内藤雷汰
ないとうらいた
演:長戸勝彦
概要
世界中に影響力を持つテクノロジー開発大企業『Lightning Tech.(ライトニング・テック)』の代表。千二という甥がいる。
大也とは彼が中学時代からの知り合いであり、彼が大人になった今も「少年」と呼んでいる(スマホの発信者表示もちゃんと「少年」になっている)。
当時「大きな余裕を持ちたい」という願いから試行錯誤していた大也の「早く大人になりたい」という書き込みを唯一聞き入れ、コネクションやマネーゲームでの勝ち方といった莫大な資産を築くノウハウを教えた師匠的存在。
大也が届け屋を始めるきっかけとなった人物でもあり、かつて自身が開発した「クリーンシステム」の機密情報が世界中の情報機関から狙われた際に信頼できる人物として、大也にその機密情報を運ばせていた事があるという。

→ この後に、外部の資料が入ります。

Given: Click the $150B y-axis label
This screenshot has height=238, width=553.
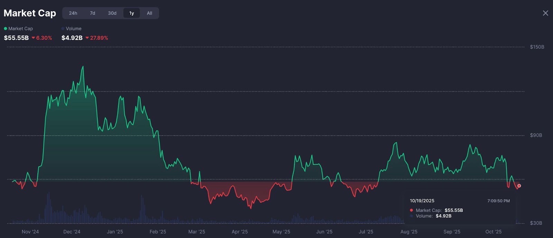Looking at the screenshot, I should click(x=537, y=47).
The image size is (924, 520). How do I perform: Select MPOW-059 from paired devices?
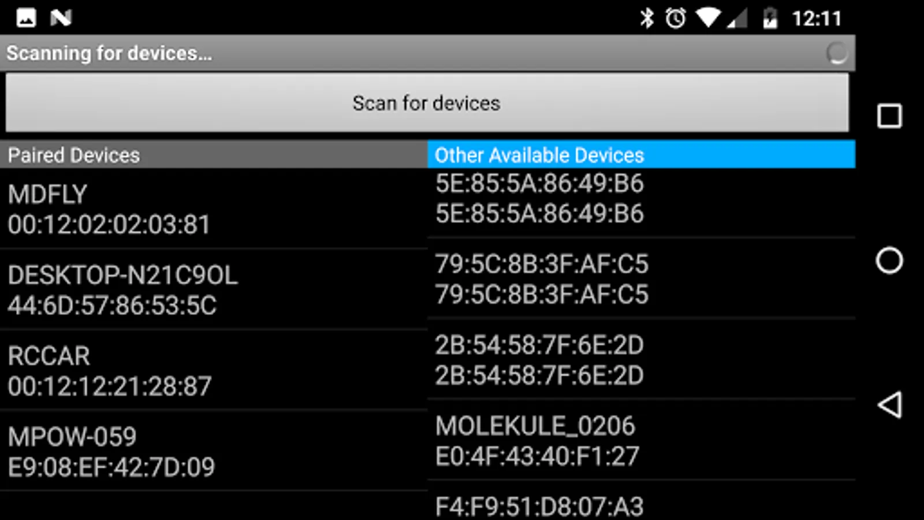[213, 452]
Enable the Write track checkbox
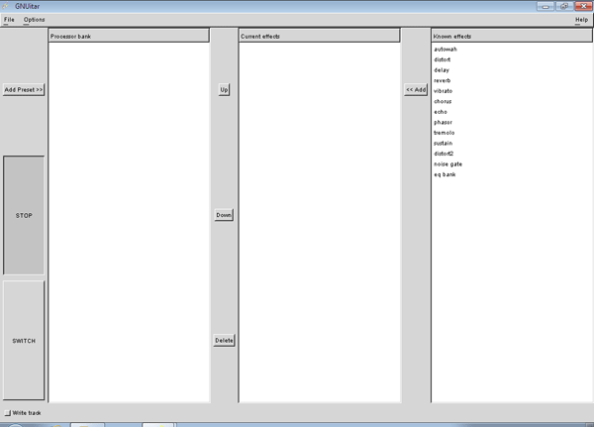This screenshot has width=594, height=427. pyautogui.click(x=7, y=412)
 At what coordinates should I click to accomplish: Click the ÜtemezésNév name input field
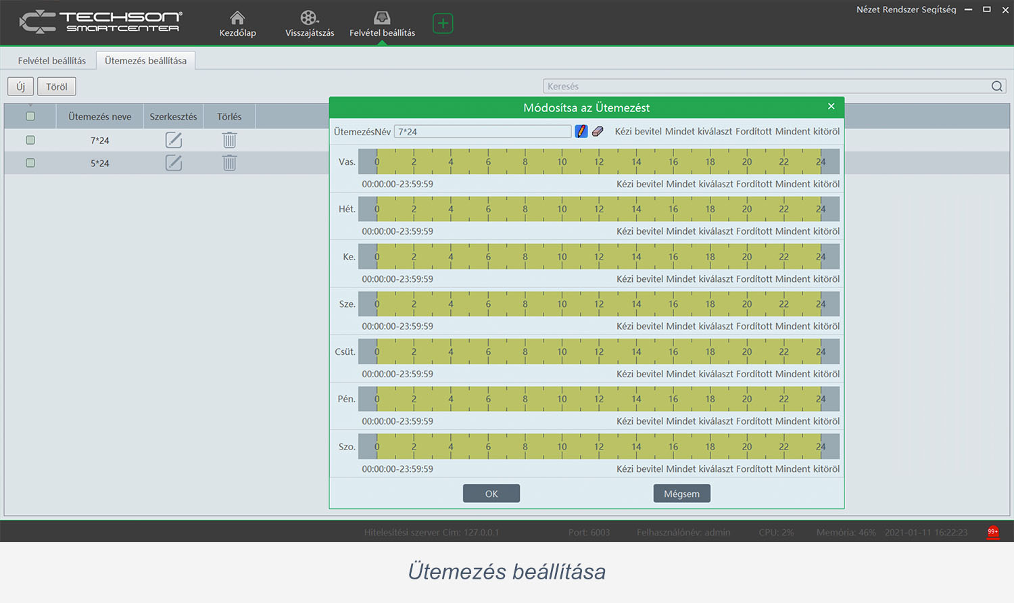(x=483, y=132)
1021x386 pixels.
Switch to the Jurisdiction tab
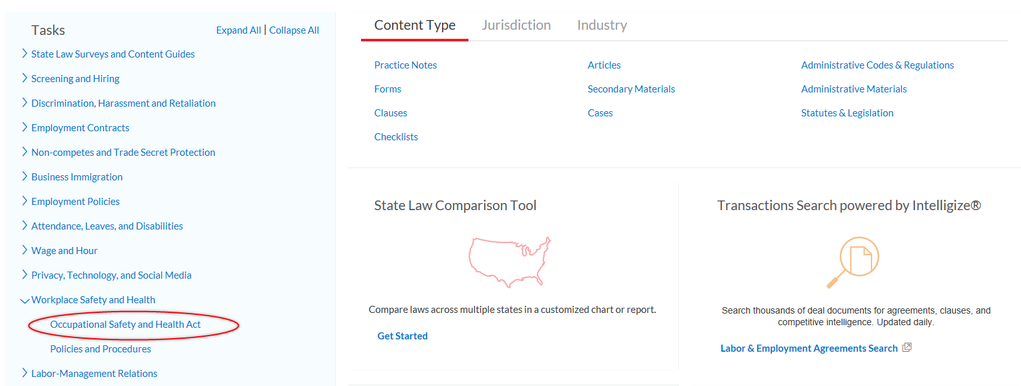516,25
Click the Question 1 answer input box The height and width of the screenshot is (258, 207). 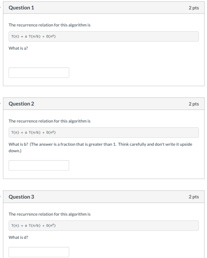(39, 73)
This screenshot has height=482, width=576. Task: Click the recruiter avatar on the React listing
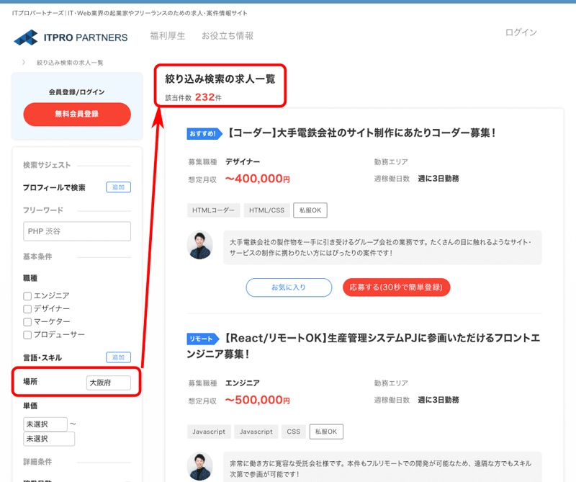[200, 467]
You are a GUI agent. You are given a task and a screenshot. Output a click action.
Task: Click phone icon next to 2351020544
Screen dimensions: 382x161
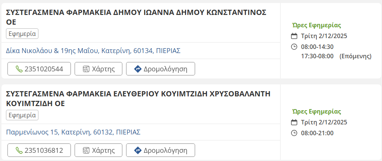pyautogui.click(x=19, y=69)
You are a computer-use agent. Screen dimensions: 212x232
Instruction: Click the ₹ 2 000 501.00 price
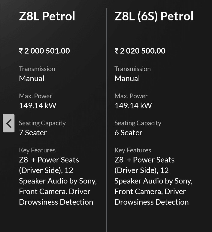pyautogui.click(x=44, y=51)
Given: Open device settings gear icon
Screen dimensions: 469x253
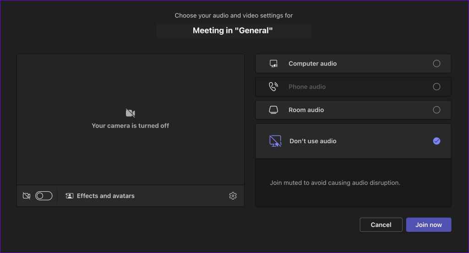Looking at the screenshot, I should pyautogui.click(x=233, y=196).
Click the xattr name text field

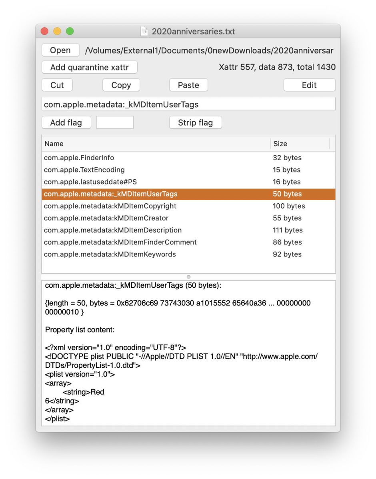coord(188,104)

バクアゲ11で2年ぶりに大也と再会しており、難しい手術を控えた自身の部下の息子の為に「ブンレッドのぬいぐるみを届けてほしい」と依頼。
途中でハシリヤンの妨害を受けながらも、その後ブンレッドに変身した大也が無事にぬいぐるみを届け、部下からの連絡でブンレッドが大也である事を察し嬉しそうにしていた。
バクアゲ22で再登場。
大也がブンレッドであることの答え合わせをした上で、夏休み中でキャンプ教室に参加している千二のために花火を届けてほしいと依頼する。
余談
名前の元ネタとなったのは、恐らくカーアクションドラマの『ナイトライダー』(日本ではテレ朝が放送していた)。
演じた長戸氏は、登場回のアクション監督を担当した渡辺淳氏と別の現場(2019年に長戸氏が監督・脚本を手掛けた『げんせんじゃ~!』にて同じくアクション指導を行っている)で共演しており、その縁からキャスティングされている(外部リンク)。
ハシリヤン幹部の命名法則と一致しているため、不穏なものを感じている視聴者も存在するが、果たして・・・。
3rd LAP以降の動向(ネタバレ注意)
3rd LAPでは、冒頭にて「ブンレッドが届けてこそ安心」と総合理化学研究所への極秘物資の運搬を大也に依頼する。
しかし大也に頼んでまで極秘とした荷物が、運搬達成後にディスレースによって研究所から強奪される、そして内藤本人がI.S.Aの常槍鋭一郎のもとを単身来訪するなど、不穏な動きが見え始める。
そして常槍との密談によって、内藤がブンブンキラーロボの量産体制を整えている事実が発覚。
I.S.Aと共に、ハシリヤンに内通していた1人であった。そのため、ある意味本作における顔出し幹部枠とも言えなくはない。
その後、大也からは荷物がハシリヤンに奪われた事を謝罪されるが、視聴者視点で見たらわざと奪わせる様な光景だった事もあり彼を深く責める様な事はせず、同時に奪われた物が未知の金属である事を教えている。
バクアゲ34では大也に「子供たちの為にブンブンカーを展示会に貸してほしい」と依頼するが、運搬ルートがハシリヤンに何故か漏れてしまい遅れが生じてしまう。内藤は気にするなと笑顔で答え、電話を切った後、別人のように変わり、常槍に報告するのだった。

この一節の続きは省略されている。